California’s new “gig worker” “protection” law, “AB5” – essentially requiring companies to treat anyone working for them above a certain, fairly low, threshold as a full-time employee, complete with benefits – is shredding jobs in a plethora of sectors; free-lance technical and design talent, writers…
…and the original, literal “gig workers”, musicians.
An organizer of a California Jazz festival – while allowing (as one suspects someone in California arts administration might) he supports the basic idea – testifies to the damage the new law is causing to his organization:
Under AB 5, we will be required to inform all U.S.-based musicians that they must now become employees of San Jose Jazz, or incorporate themselves before they will be allowed to perform for us.
If band leaders choose to pursue incorporation, they will then need to take on the responsibility of payroll and HR administration for the rest of their band.
In many performing arts disciplines, such as jazz, musicians are constantly reconfiguring line ups, performing as sidemen in various bands, and as one-time special guests for specific performances.
We will now be obliged to devote tremendous time and resources to constantly hiring, managing and tracking of musicians through this cumbersome process.
AB 5 unnecessarily complicates other work arrangements found in community cultural programming such as small festivals, neighborhood street fairs, parades and summer music series in our local parks.
San Jose Jazz is best known for producing our large Summer Fest which brings tens of thousands of visitors and requires hundreds of temporary roles to execute.

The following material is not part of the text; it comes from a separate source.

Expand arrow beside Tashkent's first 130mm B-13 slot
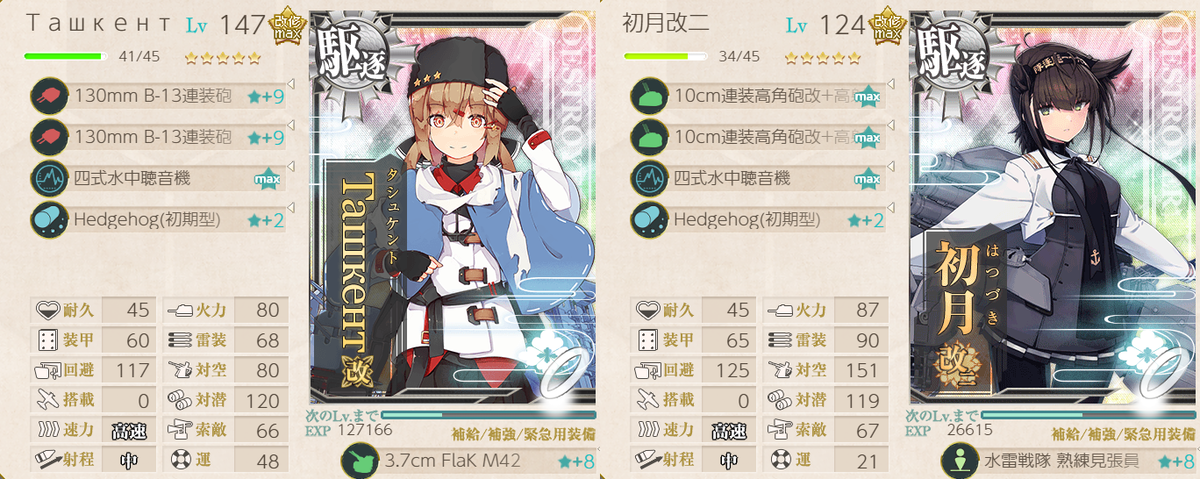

The vast majority of previously contract work roles will now be required to be employees.
For instance, we are required by the City of San Jose to hire off-duty police officers through their Secondary Employment Unit program to insure a safe and well-run festival. Under AB 5 we will be required to classify these moonlighting officers as San Jose Jazz employees with the attendant oversight and administrative requirements.
But of course, as in all “progressive” societies, some animals – and gig workers – are more equal than others:
Typical of such legislation, AB 5 comes with a hefty list of exempted categories that are a Who’s Who of the politically connected and well-funded: lawyers, doctors, accountants, brokers, builders, and others.